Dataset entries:

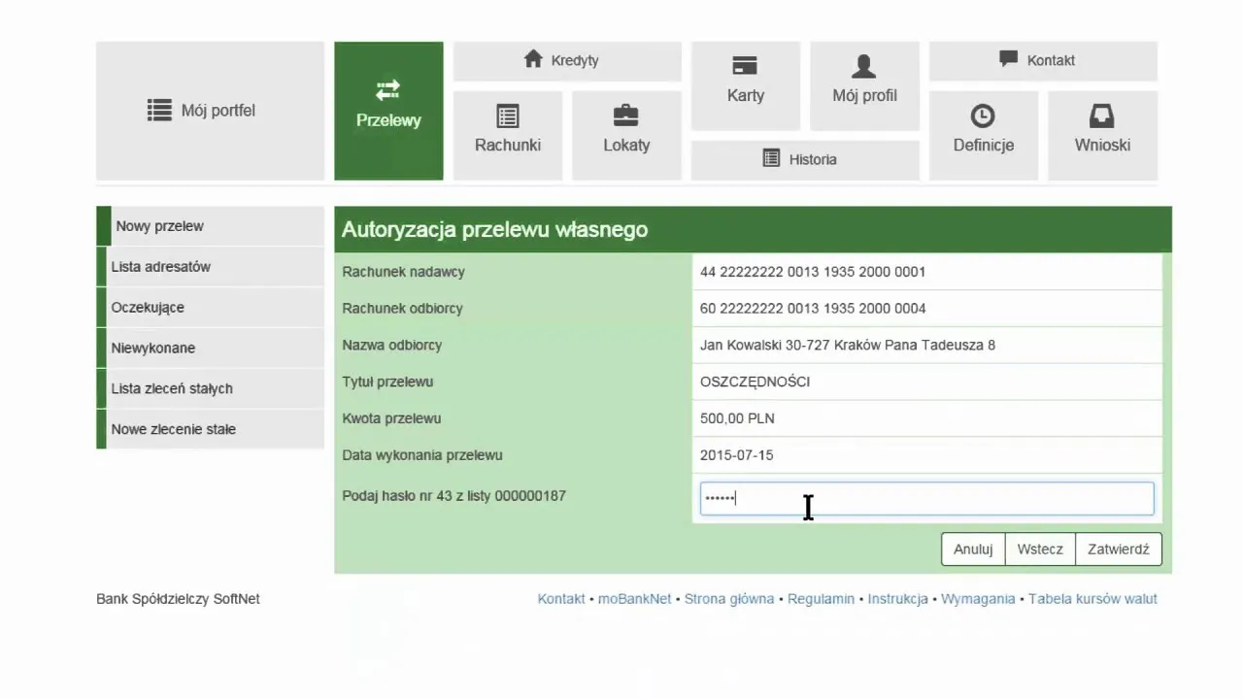Go to Mój profil person icon
Image resolution: width=1243 pixels, height=699 pixels.
[863, 66]
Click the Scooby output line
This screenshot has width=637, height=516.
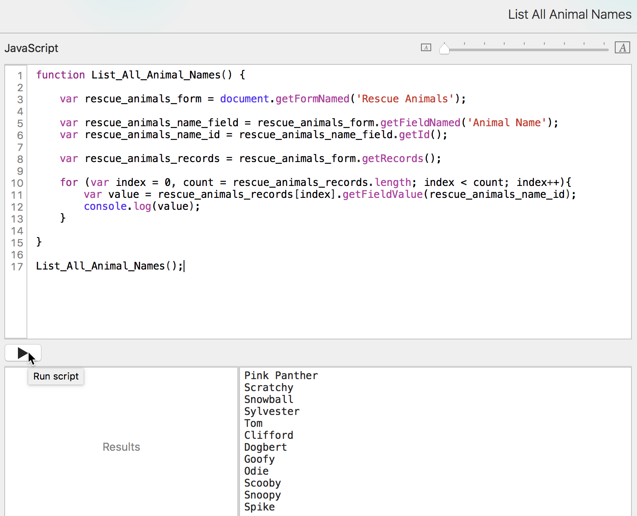point(262,483)
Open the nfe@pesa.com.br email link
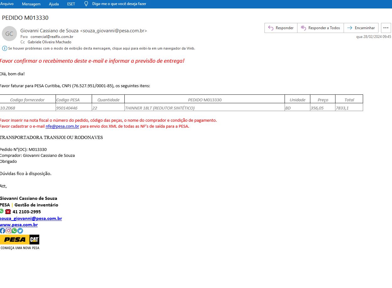Image resolution: width=392 pixels, height=288 pixels. pyautogui.click(x=62, y=126)
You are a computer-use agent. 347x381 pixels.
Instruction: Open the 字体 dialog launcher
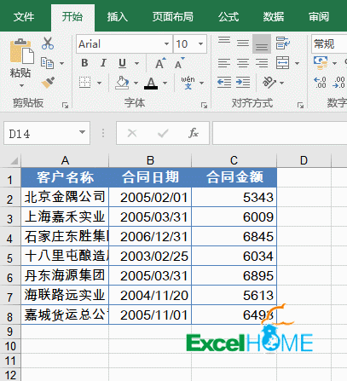[x=204, y=105]
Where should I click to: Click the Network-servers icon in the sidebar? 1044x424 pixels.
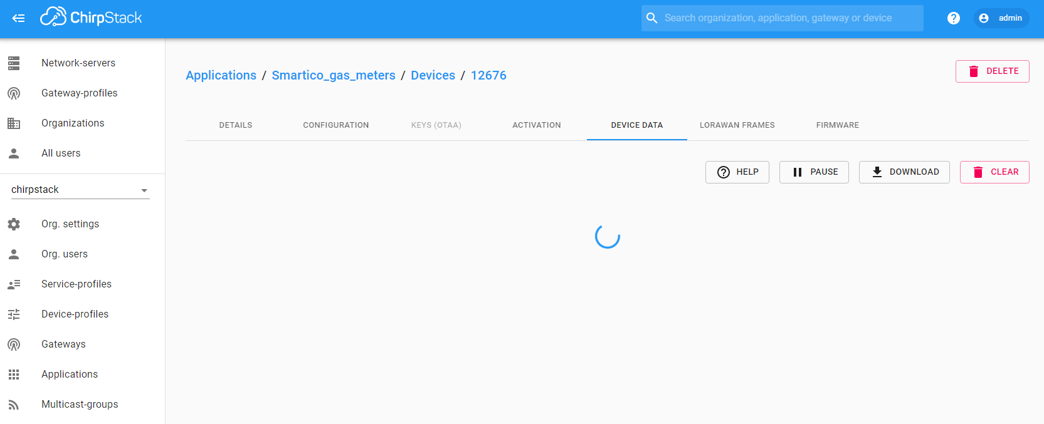(x=14, y=63)
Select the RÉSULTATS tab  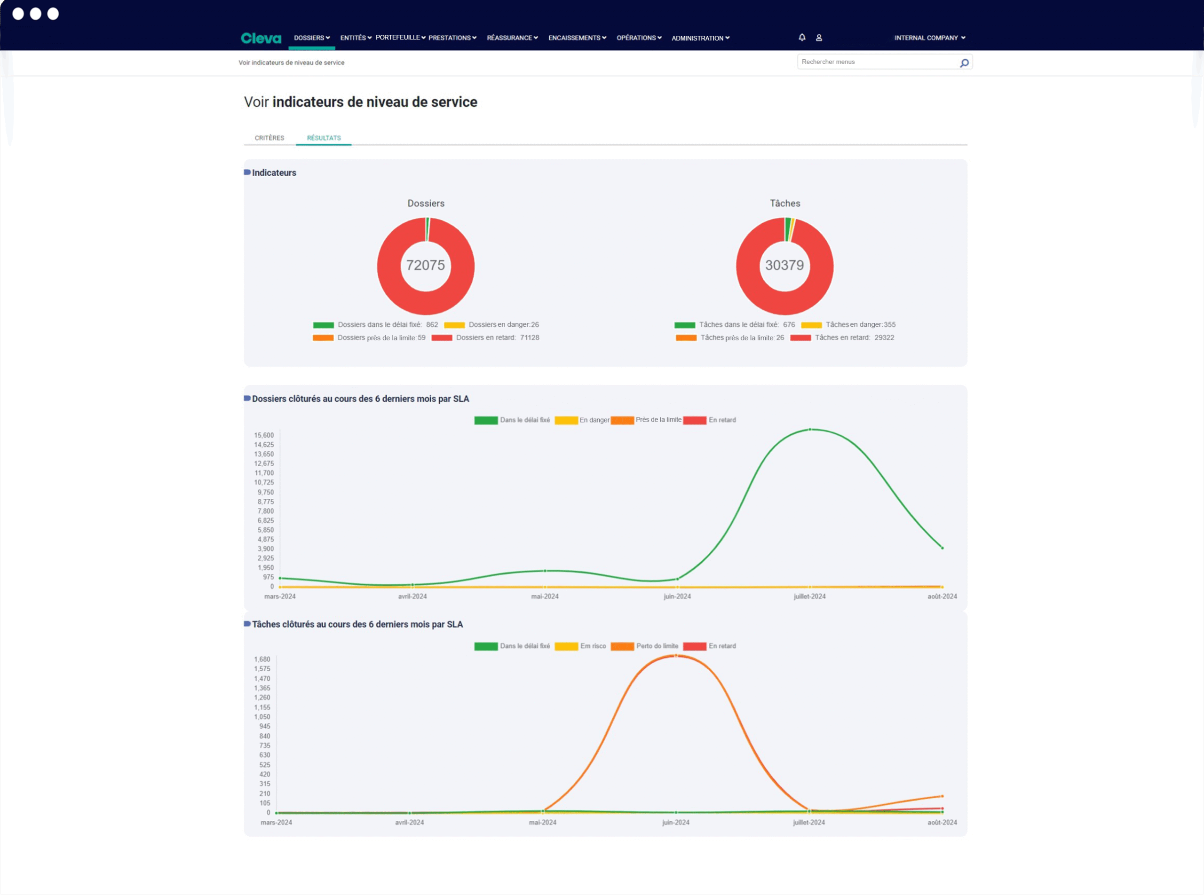click(324, 138)
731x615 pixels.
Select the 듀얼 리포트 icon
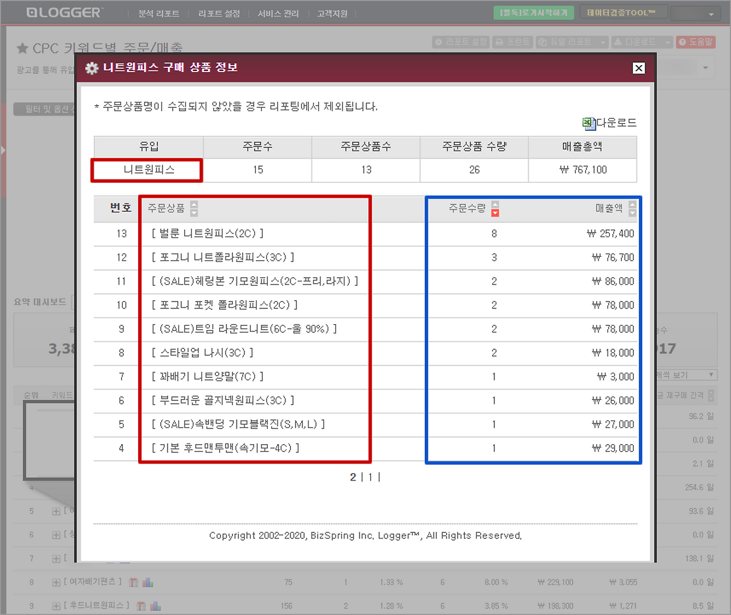[543, 42]
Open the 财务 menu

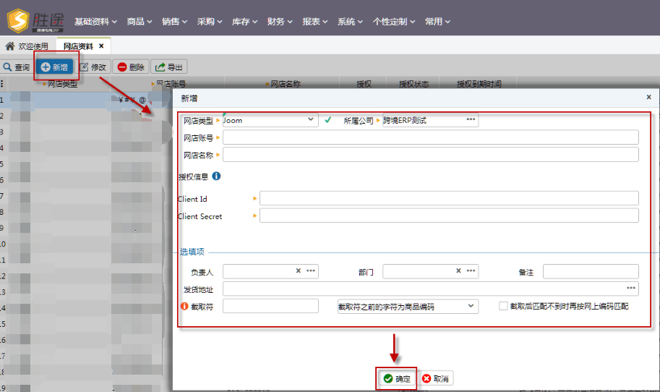coord(280,22)

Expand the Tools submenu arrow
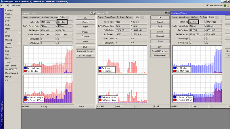pyautogui.click(x=19, y=62)
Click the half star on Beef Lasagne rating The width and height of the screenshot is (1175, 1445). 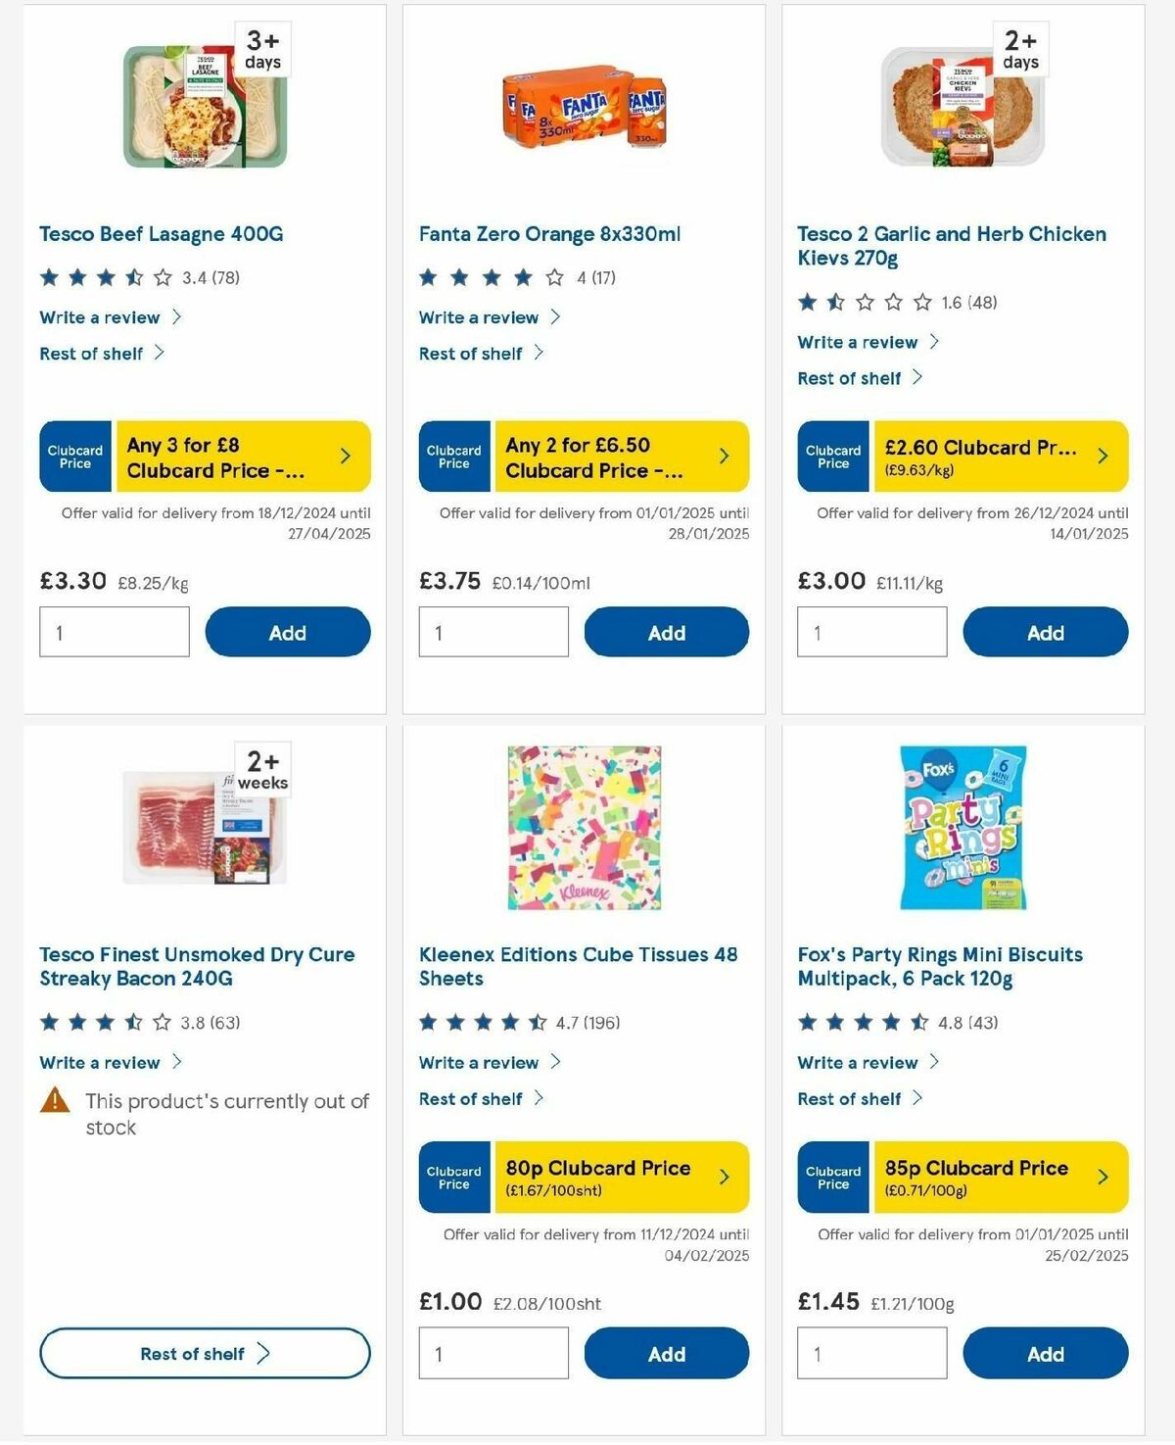[x=133, y=276]
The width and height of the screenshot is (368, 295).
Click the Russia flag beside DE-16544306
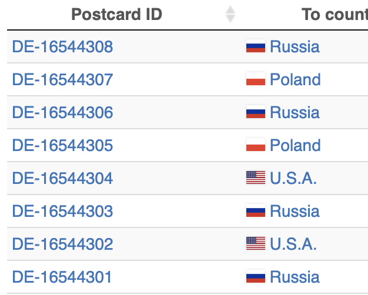256,112
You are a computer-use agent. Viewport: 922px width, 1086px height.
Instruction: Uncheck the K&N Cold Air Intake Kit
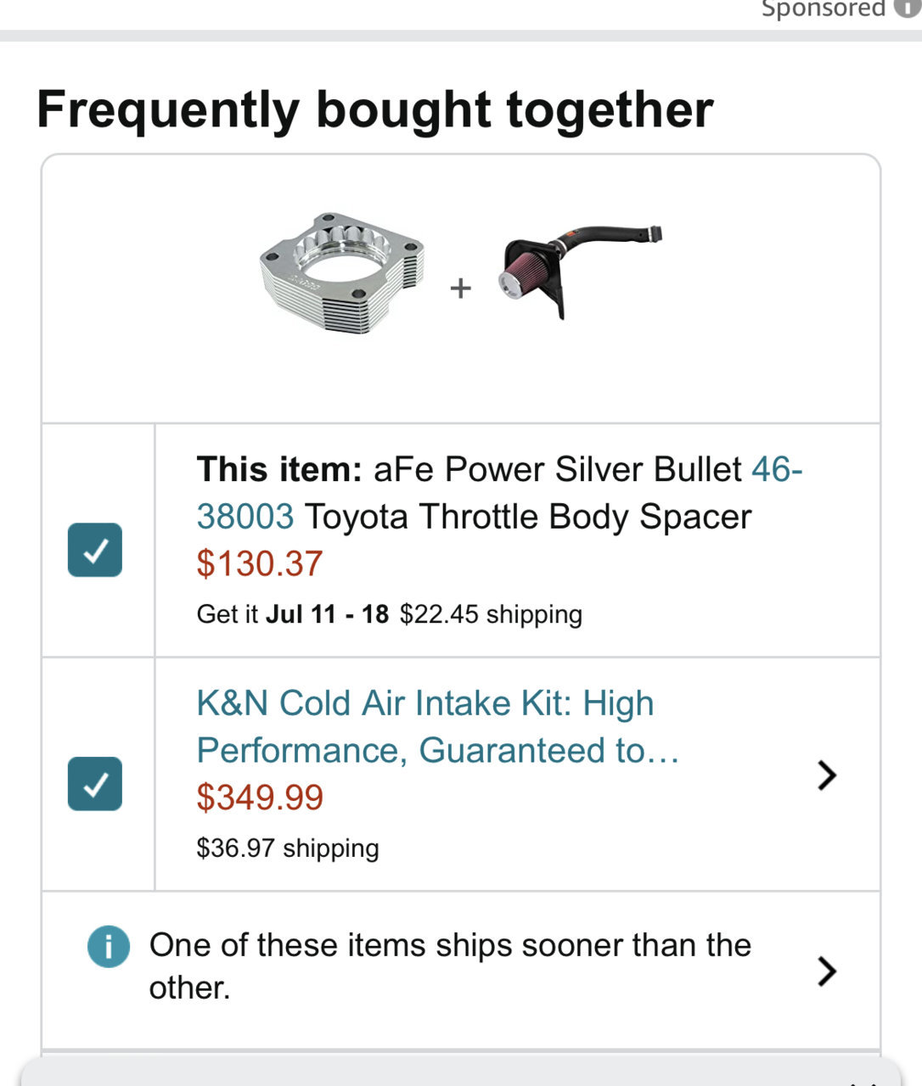click(x=95, y=784)
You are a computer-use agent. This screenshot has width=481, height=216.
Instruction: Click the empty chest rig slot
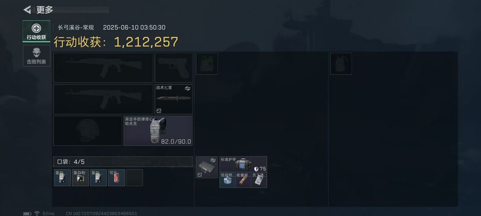tap(207, 64)
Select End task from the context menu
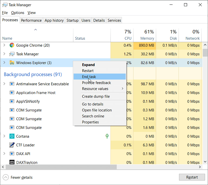Screen dimensions: 208x185 [x=89, y=77]
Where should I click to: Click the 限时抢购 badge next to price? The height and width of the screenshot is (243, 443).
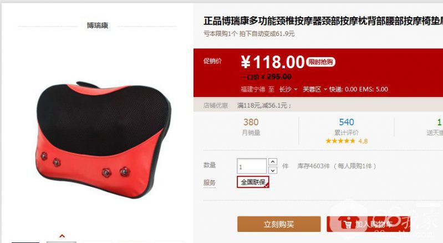[320, 62]
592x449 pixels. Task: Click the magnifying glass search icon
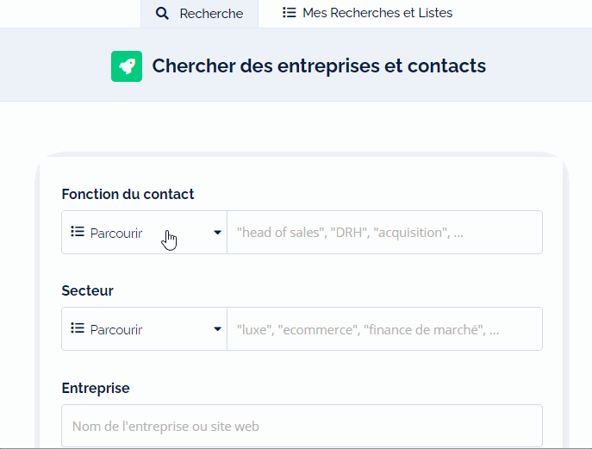click(162, 14)
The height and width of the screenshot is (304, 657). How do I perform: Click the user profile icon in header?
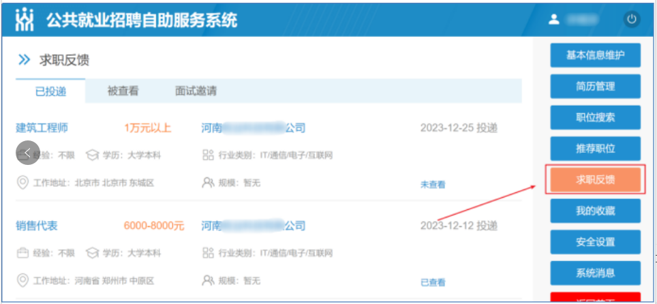point(554,20)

_WHAT YOU WILL DO_
Collect the lines of the data that carry the word "computer".

_RESPONSE TO THIS EXERCISE_
You are a computer-use agent. 347x381 pixels.
You are a computer-use agent. Viewport: 922px width, 1086px height.
You are a computer-use agent. This screenshot has width=481, height=216.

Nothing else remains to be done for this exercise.